Дверь запиралась с натягом, старик не мог осилить крючка, просительно глянул на сына. Илья помог открыть, вышел за ним на крыльцо.
Над Печорой, над огромным миром полыхала оранжевая луна — к ветру. Во тьме угадывалось могучее дыхание реки, солоно пахло мокрой снастью, корьём. Далеко за рекой горели огоньки лесопункта.
От сосен отделилась неожиданно гибкая, напряжённая тень, шагнула вперёд и озадаченно замерла в полосе оконного света.
Илья, не сходя с крыльца, окликнул парня.
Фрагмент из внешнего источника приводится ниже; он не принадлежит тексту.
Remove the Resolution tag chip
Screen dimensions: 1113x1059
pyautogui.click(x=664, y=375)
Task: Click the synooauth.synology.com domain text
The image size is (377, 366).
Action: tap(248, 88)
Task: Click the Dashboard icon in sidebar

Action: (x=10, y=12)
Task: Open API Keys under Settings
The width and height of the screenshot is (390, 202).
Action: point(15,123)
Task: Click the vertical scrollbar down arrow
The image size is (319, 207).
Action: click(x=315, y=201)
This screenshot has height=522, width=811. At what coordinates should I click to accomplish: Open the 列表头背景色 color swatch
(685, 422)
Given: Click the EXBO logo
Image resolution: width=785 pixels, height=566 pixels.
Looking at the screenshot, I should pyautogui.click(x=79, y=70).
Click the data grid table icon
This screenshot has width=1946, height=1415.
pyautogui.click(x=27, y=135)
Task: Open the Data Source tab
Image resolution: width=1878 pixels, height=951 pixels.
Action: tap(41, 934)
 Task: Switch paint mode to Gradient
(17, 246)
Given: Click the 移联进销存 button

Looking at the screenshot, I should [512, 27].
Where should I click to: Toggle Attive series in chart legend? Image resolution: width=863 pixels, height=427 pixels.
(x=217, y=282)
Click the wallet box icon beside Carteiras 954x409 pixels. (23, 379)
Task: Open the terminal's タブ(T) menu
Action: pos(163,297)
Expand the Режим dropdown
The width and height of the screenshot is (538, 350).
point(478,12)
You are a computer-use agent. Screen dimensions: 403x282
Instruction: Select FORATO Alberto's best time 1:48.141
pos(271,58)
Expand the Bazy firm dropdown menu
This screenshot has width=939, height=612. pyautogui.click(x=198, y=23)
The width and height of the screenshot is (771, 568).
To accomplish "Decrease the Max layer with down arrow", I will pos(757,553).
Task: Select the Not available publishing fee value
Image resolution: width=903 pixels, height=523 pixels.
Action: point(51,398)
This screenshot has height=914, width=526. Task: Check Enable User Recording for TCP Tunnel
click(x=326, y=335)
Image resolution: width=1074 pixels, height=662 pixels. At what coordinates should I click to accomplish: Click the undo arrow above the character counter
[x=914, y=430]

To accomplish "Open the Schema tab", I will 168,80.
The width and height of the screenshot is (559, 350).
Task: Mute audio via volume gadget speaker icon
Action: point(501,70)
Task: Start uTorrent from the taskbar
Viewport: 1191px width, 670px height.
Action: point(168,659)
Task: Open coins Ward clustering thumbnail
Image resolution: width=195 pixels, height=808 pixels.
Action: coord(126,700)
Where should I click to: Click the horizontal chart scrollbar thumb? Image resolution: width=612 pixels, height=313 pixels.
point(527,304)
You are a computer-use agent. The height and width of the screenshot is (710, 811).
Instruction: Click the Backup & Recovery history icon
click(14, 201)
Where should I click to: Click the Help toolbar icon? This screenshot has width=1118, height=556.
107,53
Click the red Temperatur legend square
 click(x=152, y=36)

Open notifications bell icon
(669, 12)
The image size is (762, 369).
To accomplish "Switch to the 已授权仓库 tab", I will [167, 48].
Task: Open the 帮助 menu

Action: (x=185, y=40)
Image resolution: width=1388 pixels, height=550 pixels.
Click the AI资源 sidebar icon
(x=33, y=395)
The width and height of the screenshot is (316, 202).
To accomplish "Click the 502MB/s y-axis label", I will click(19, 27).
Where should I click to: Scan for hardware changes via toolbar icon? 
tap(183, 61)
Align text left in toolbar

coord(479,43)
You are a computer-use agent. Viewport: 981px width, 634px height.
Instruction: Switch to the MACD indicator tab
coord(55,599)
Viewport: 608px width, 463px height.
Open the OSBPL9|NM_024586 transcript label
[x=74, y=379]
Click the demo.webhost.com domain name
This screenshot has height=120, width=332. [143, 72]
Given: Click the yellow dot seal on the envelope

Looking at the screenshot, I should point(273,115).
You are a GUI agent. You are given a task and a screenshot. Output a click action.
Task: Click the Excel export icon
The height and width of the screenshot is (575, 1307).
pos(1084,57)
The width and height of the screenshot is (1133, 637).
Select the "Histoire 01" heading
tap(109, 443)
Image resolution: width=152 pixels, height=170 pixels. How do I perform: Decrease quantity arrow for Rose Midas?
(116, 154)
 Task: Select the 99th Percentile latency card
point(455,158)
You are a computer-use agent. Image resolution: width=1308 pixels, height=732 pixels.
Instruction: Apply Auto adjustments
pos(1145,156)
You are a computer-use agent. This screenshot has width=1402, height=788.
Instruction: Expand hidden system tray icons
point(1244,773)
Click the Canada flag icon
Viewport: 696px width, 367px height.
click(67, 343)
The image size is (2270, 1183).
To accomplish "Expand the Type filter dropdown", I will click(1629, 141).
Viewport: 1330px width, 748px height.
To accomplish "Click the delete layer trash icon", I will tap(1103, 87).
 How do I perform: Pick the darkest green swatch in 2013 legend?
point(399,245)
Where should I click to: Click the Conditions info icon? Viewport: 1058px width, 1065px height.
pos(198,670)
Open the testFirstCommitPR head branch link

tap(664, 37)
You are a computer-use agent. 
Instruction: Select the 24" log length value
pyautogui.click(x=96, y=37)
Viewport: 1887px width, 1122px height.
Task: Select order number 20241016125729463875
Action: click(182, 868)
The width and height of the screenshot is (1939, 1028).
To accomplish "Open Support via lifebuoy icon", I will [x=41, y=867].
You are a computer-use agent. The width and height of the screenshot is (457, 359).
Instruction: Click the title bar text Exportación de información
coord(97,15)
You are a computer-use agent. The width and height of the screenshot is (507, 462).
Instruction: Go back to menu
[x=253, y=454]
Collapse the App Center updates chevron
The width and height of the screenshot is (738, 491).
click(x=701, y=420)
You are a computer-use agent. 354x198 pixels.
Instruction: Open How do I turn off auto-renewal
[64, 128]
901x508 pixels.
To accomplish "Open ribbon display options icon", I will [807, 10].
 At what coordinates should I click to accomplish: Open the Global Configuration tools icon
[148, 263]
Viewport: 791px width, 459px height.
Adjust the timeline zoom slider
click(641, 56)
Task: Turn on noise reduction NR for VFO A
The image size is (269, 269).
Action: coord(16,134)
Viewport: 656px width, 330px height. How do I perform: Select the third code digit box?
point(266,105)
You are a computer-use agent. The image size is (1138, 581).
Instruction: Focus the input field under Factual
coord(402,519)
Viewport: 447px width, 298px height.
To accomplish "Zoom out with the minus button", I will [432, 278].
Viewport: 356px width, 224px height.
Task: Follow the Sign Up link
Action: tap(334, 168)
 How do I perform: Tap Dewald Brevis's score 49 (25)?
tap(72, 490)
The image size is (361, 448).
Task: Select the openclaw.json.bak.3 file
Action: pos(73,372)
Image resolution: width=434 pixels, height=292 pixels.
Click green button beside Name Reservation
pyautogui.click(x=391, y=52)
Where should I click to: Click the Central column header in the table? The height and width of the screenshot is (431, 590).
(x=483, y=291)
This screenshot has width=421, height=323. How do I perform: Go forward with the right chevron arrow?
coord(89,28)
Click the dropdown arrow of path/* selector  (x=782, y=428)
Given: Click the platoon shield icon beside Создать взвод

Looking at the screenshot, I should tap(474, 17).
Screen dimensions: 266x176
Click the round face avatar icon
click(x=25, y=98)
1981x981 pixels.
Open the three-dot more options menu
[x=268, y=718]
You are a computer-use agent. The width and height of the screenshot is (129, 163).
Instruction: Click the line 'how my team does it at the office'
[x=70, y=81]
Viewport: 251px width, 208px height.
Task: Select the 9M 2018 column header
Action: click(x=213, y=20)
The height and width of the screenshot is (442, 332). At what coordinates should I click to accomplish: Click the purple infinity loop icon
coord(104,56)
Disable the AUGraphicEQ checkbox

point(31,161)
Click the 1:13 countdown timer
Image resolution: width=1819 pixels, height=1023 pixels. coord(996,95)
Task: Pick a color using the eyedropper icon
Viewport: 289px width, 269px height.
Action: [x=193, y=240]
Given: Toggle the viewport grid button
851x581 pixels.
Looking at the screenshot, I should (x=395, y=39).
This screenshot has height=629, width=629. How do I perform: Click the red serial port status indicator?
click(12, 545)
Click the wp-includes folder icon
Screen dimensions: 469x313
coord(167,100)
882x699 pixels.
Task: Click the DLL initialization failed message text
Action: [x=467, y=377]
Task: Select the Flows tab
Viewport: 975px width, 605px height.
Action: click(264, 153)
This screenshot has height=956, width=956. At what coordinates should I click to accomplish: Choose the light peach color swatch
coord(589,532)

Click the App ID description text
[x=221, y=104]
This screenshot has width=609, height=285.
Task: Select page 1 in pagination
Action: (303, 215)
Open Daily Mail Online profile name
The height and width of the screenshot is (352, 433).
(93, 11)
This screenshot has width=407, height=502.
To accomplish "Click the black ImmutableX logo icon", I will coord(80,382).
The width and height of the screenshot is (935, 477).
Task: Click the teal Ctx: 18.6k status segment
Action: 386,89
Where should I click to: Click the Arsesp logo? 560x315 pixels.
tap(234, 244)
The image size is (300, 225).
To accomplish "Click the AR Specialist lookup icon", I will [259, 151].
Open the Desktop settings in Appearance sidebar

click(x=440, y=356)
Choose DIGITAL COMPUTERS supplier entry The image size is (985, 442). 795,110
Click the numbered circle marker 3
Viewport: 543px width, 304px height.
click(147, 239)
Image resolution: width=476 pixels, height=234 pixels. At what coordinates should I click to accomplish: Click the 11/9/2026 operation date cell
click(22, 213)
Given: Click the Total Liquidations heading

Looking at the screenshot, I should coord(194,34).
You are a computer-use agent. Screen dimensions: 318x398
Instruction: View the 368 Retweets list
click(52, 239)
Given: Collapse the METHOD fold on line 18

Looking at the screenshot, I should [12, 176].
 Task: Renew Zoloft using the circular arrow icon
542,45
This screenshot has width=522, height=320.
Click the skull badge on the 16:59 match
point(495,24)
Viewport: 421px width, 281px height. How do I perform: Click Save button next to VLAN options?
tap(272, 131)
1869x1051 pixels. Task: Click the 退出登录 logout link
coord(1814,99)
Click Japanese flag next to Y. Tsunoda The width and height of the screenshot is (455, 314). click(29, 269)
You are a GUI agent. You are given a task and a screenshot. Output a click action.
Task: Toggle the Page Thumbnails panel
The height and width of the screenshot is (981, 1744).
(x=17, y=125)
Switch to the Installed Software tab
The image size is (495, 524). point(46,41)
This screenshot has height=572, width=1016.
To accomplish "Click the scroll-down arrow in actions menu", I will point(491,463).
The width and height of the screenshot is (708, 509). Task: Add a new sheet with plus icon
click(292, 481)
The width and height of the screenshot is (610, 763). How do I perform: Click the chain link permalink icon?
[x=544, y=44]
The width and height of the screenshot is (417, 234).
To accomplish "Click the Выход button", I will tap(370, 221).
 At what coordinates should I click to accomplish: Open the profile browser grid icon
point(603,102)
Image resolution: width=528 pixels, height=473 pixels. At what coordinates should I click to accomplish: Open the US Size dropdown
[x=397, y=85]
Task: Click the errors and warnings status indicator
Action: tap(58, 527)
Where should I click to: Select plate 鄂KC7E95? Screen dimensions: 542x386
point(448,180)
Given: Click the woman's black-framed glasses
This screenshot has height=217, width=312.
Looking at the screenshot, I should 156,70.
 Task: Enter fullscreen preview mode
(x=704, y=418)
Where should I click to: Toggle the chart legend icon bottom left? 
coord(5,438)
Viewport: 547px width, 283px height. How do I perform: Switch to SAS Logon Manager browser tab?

Тот сделал неловкое движение назад, потом помедлил, будто раздумывая, и направился к крыльцу. Остановился в двух шагах, ждал.
— Лодку крепко привязал, поди? — спросил его Илья.
— Не унесёт… — пробурчал во тьме сдавленным голосом парень.
Помолчали.
— Ты вот что… — сурово сказал Илья. — Ты сюда не ходи. Понял?
— А ты что? Регулировщик уличных движений? Куда хочу, туда иду, — срываясь на акцент, возразил Исмаил.
— Девку калечить не дам, — сдерживаясь, глухо сказал Илья. — И болтать со мной нечего, понял? Я тебя живо приструню.
Исмаил шагнул вперёд, к самым порожкам, в лунном свете запылало чёрное серебро кудрей.
— Зачем калечить, зачем струнить? Хорошая девушка, два года берегу, никому не дам обижать, Илья Яков! Люблю, в-ва!…— В горле у него клокотало.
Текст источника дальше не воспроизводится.